Over even a short time period we have observed that the increased light levels from ash tree die off and invasive plant removal, plus seeding with native grasses, is helping revive a lush herbaceous layer. It’s not everywhere, but is spreading as a more diverse seed bank develops.

Above the herbaceous layer stand the shrubs, in the case of this forest mostly absent after invasive honeysuckle and privet removal. In the images above and below, young Spicebush and Pawpaw are finally raising their heads on two formerly very shady sites.

With increased light, Spicebush seedlings that were tiny a few years ago, are now three to five feet. The more low cover of all types, the more habitat for Towhees and other ground nesting birds. I alarmed a family with several grown young while taking these pics, but only the male revealed himself long enough for me to focus.
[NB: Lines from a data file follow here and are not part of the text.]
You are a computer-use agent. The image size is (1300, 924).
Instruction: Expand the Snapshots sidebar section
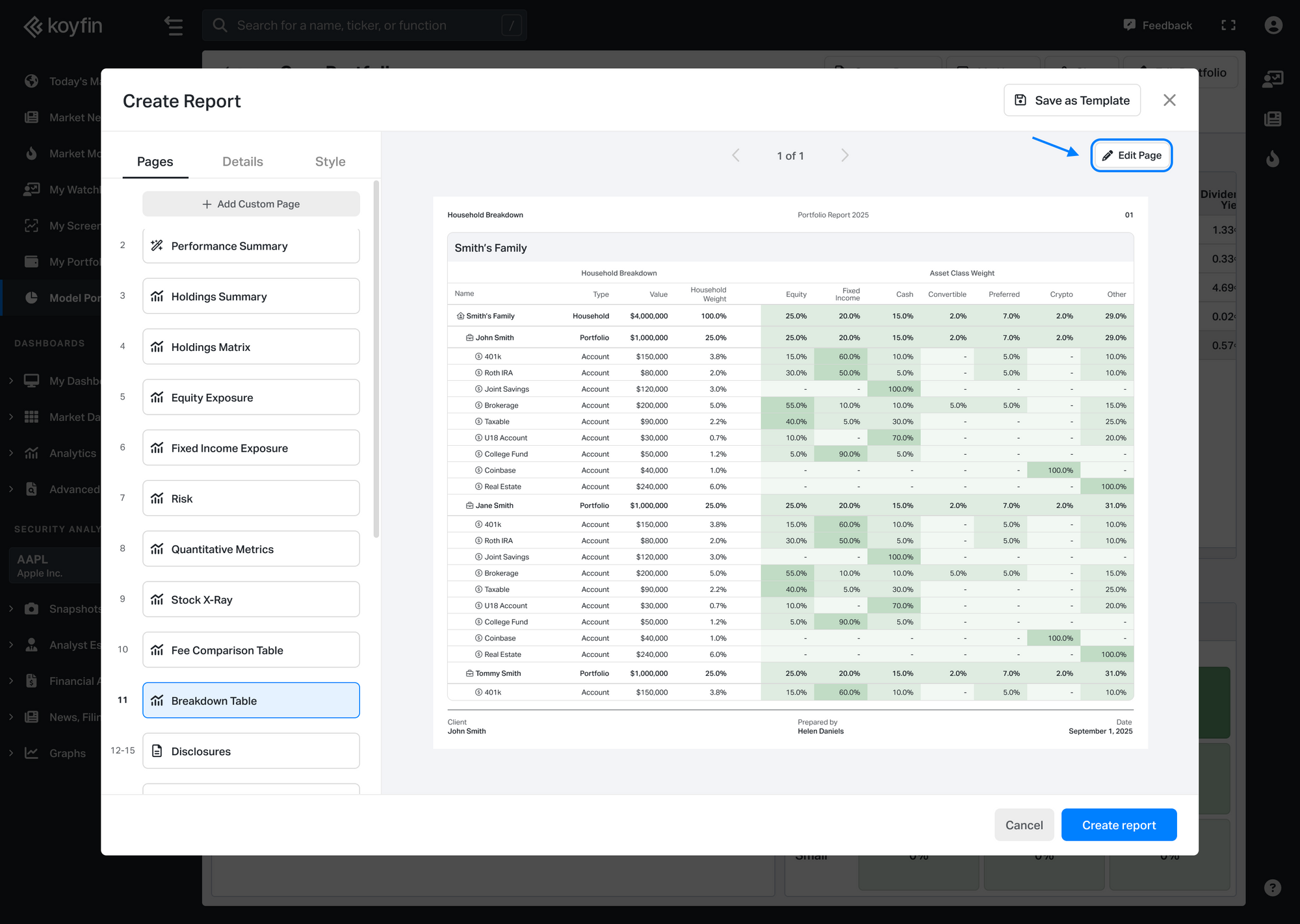[x=11, y=609]
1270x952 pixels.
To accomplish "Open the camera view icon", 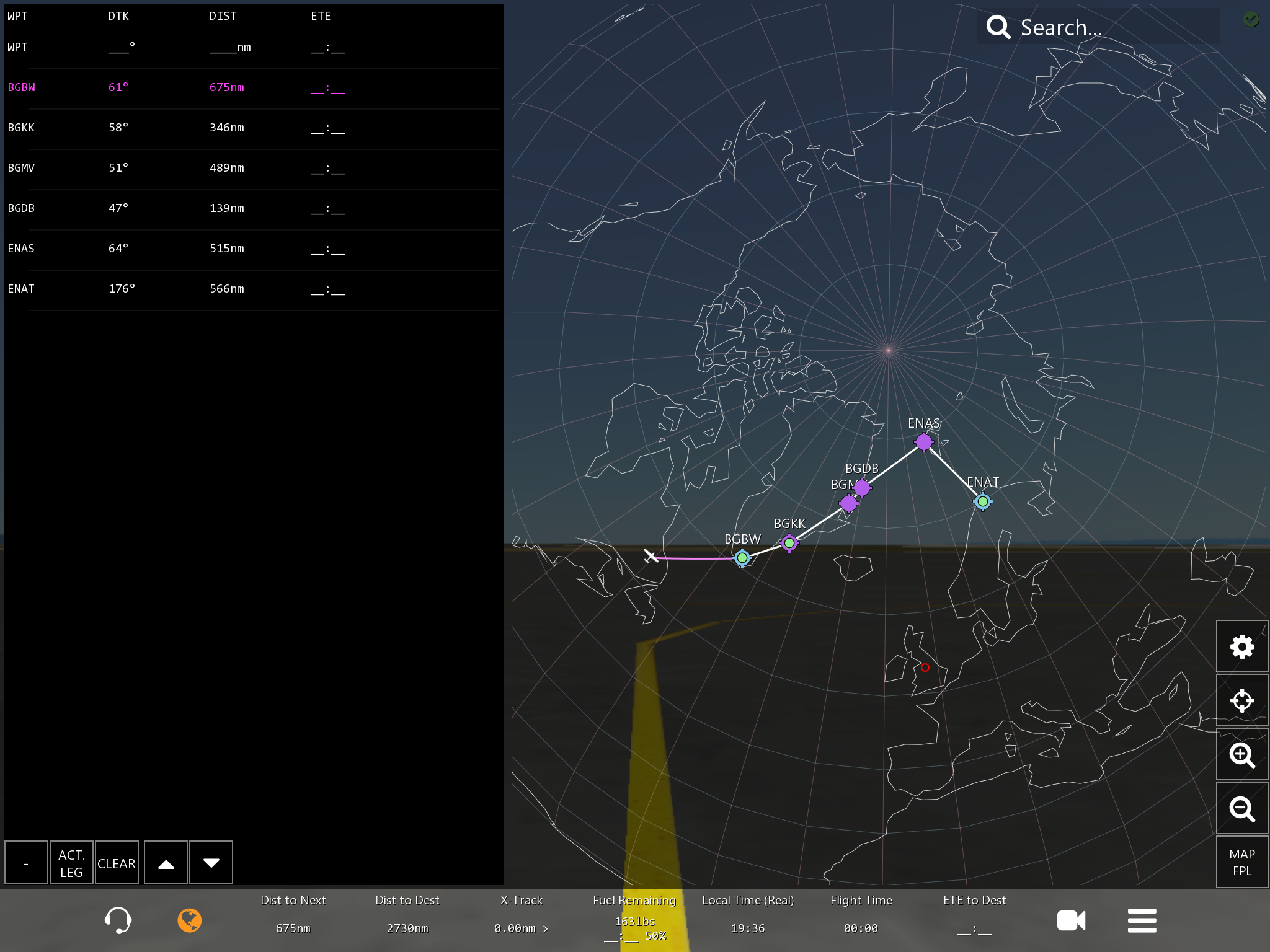I will (x=1071, y=920).
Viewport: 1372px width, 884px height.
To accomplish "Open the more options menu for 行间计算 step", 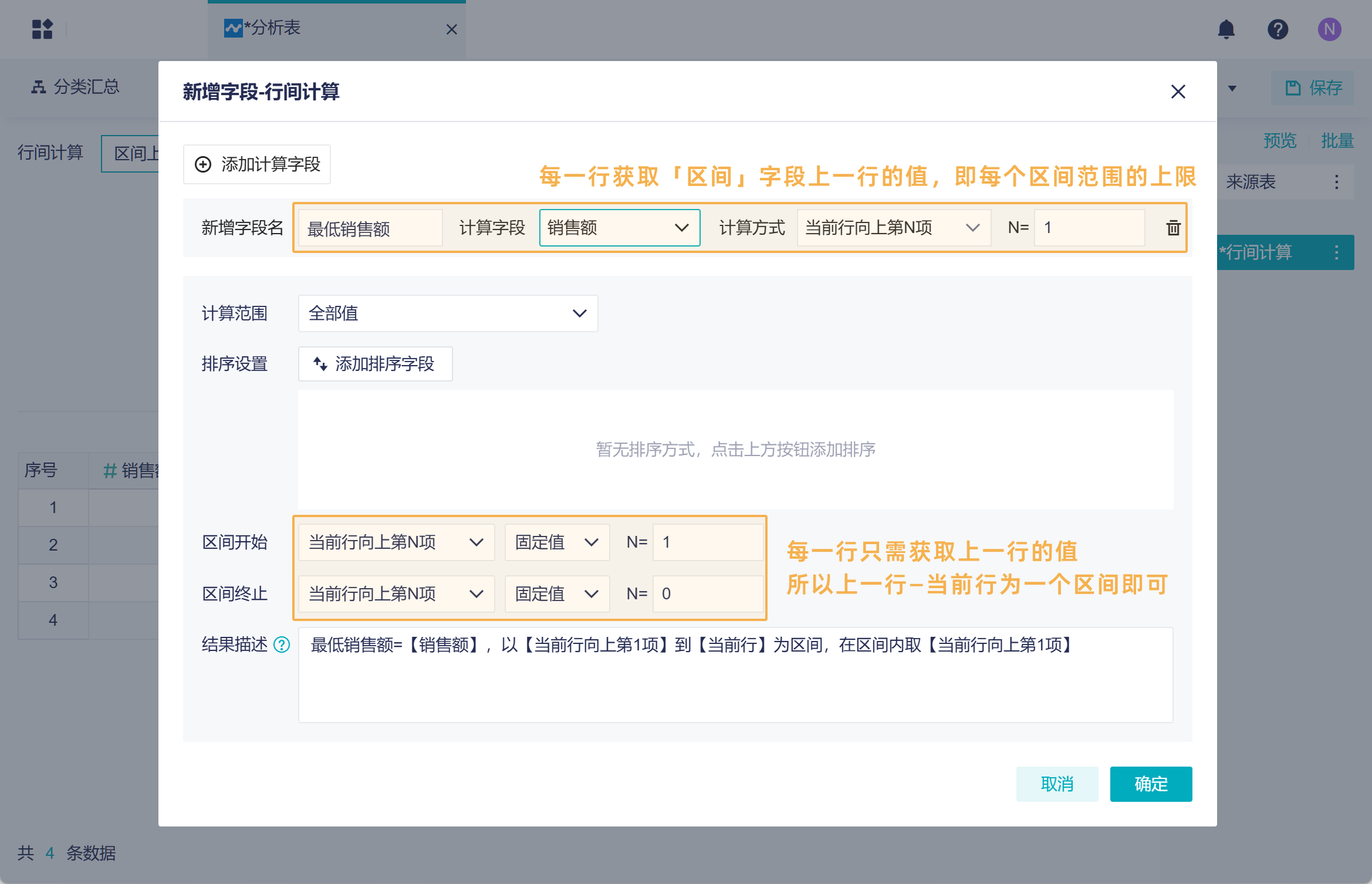I will tap(1337, 252).
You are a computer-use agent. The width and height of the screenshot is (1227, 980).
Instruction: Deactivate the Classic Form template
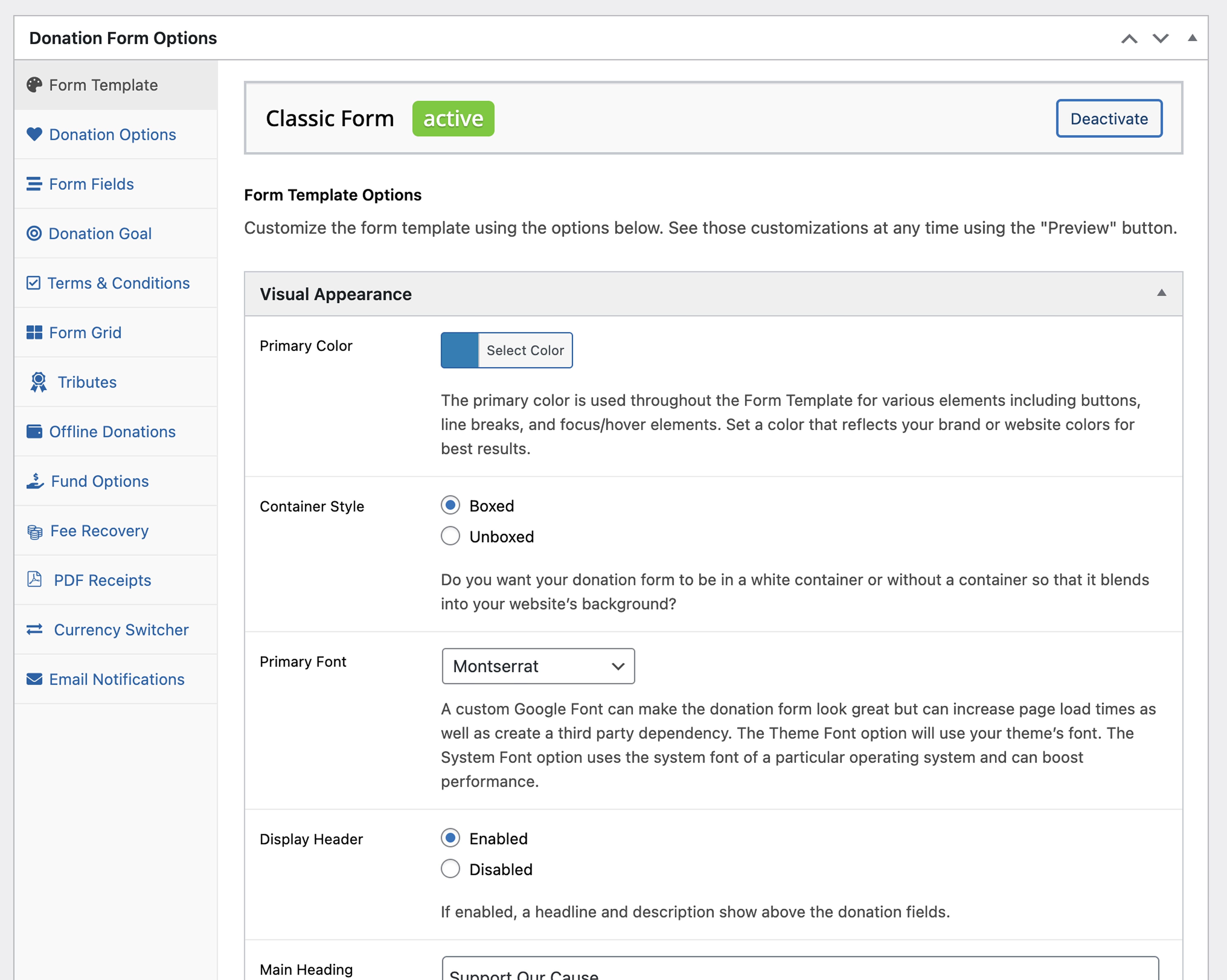coord(1109,118)
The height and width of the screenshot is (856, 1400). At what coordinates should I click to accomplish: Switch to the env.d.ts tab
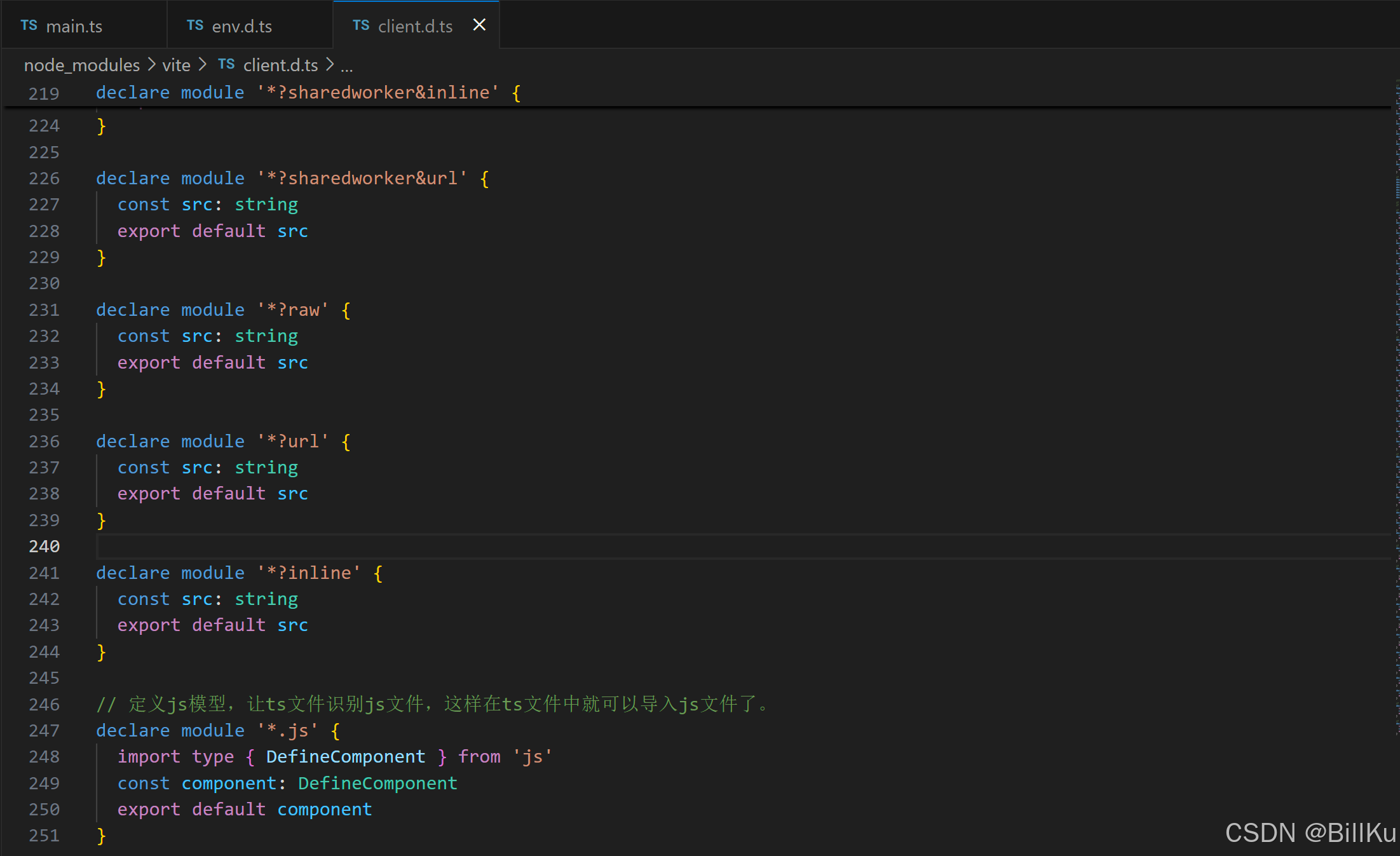coord(242,26)
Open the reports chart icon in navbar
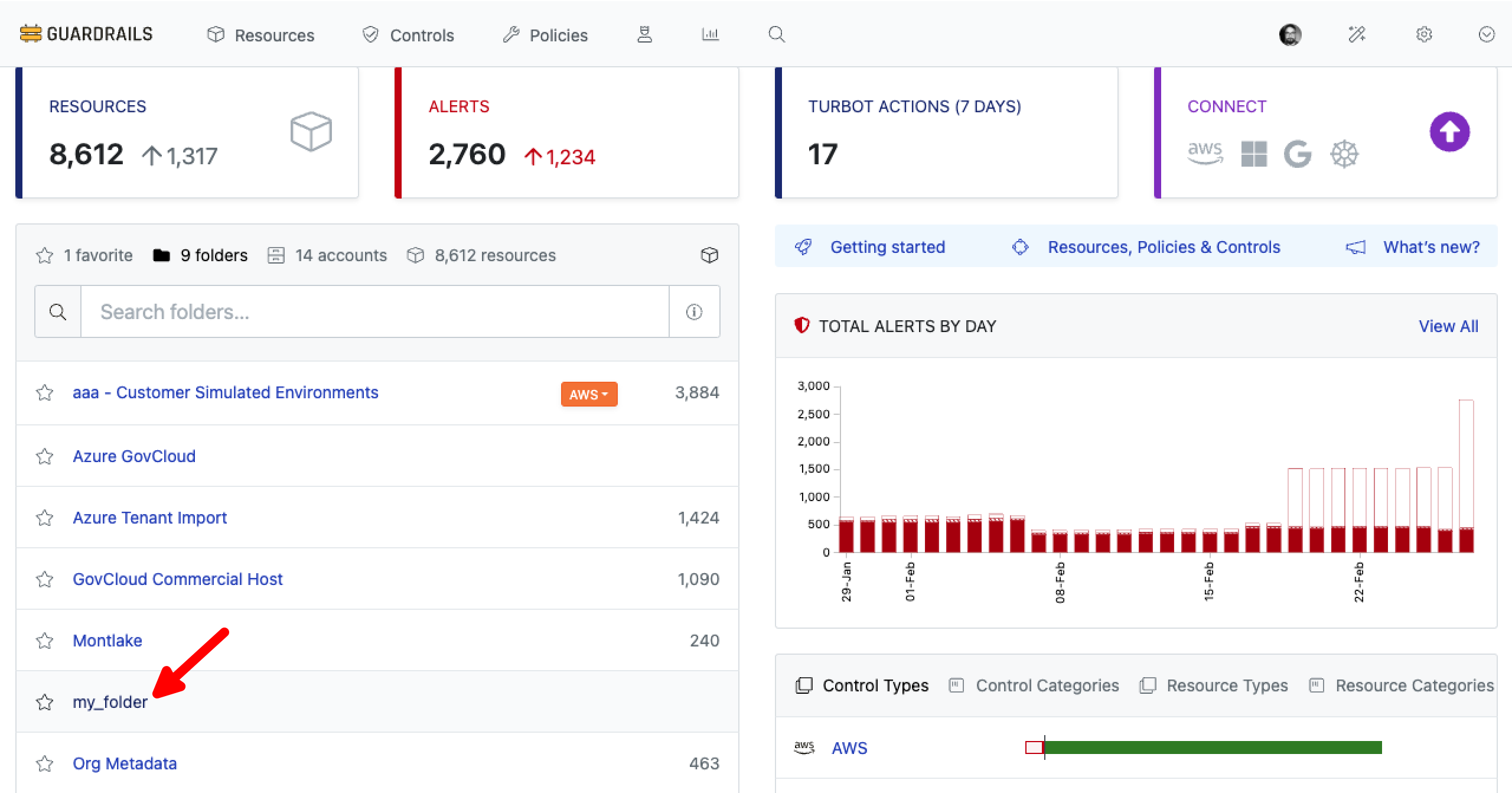 point(710,34)
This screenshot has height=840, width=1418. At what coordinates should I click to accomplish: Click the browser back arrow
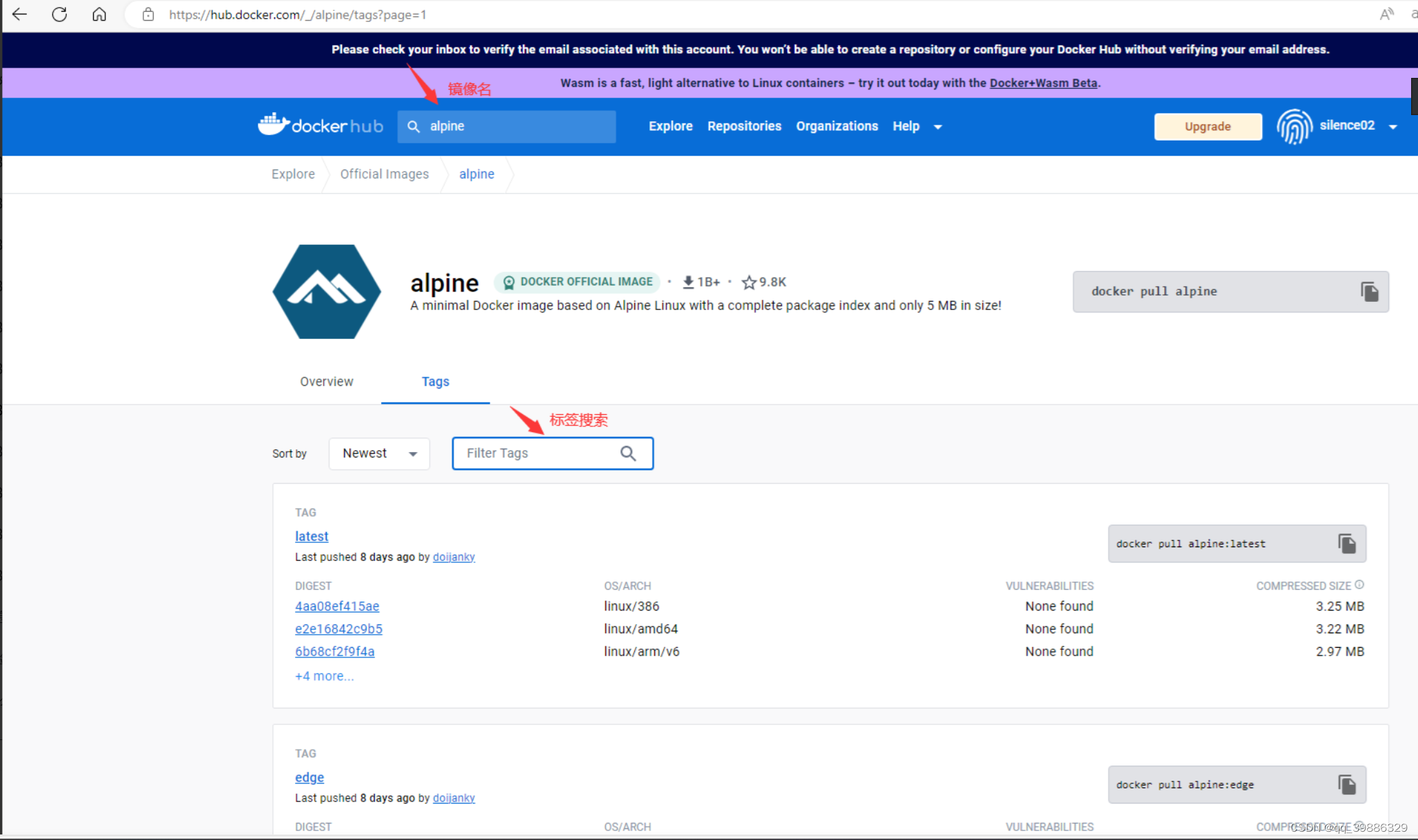(19, 14)
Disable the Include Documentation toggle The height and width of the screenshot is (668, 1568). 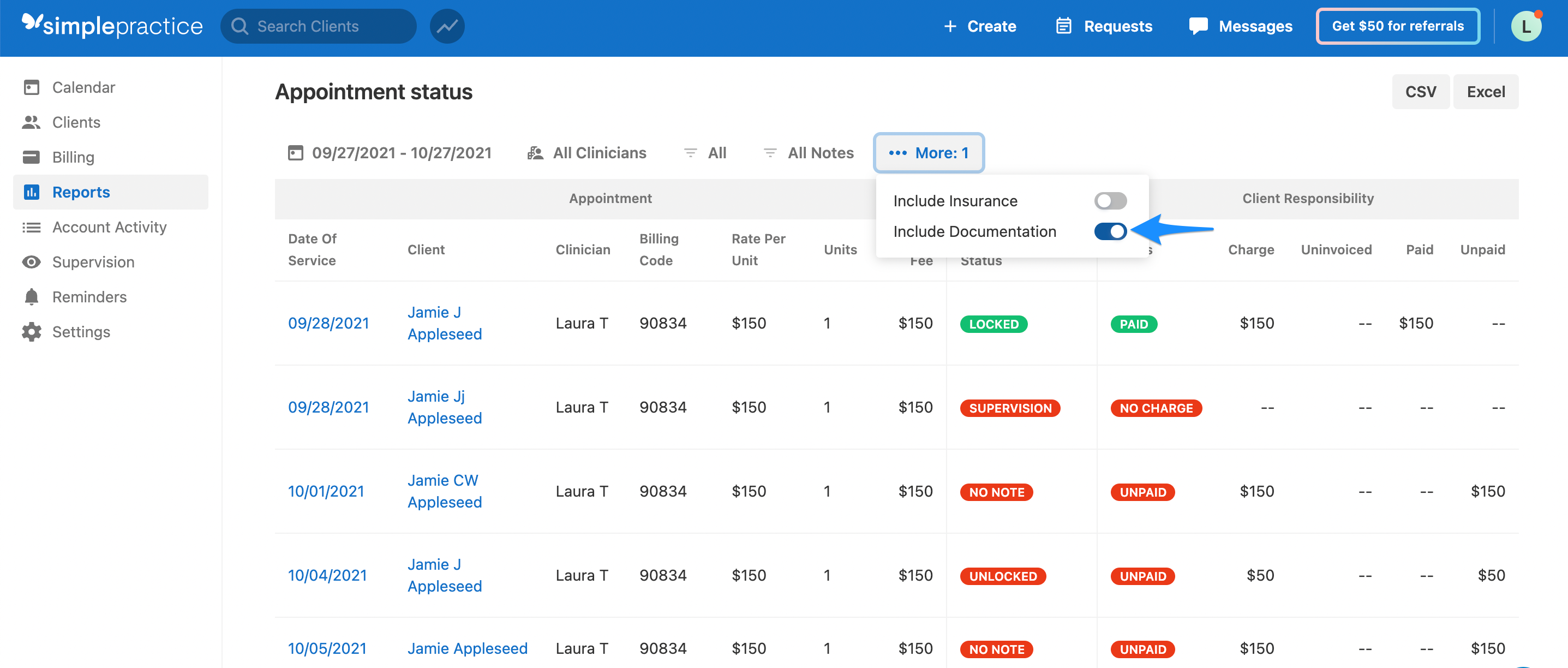(1110, 231)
In this post I have intentionally highlighted some positive effects, in one small forest, of the loss of a tree species (most of a genus, in the case of EAB). There are undoubtedly many adverse consequences as well. But I’ve tired of the hand-wringing that’s usually employed to describe such occurrences.

Portraying environmental change of all sorts only in the negative, I believe, underestimates the adaptive power of nature. I grew up with the notion of the “forest primeval”, envisioning eastern woodlands as an unbroken expanse of what we used to call virgin timber. More recent research is proving this was not at all the case. Many species are fire adapted, an indication that fire was important historically, even prior to the last 10,000 years or so of relatively intensive human management by fire. These were dynamic forests with a patchwork of different age stands, and a wide range of habitats from very early successional to old growth.

So at least in the case of EAB, it’s worth asking – is it catastrophe or opportunity – or both?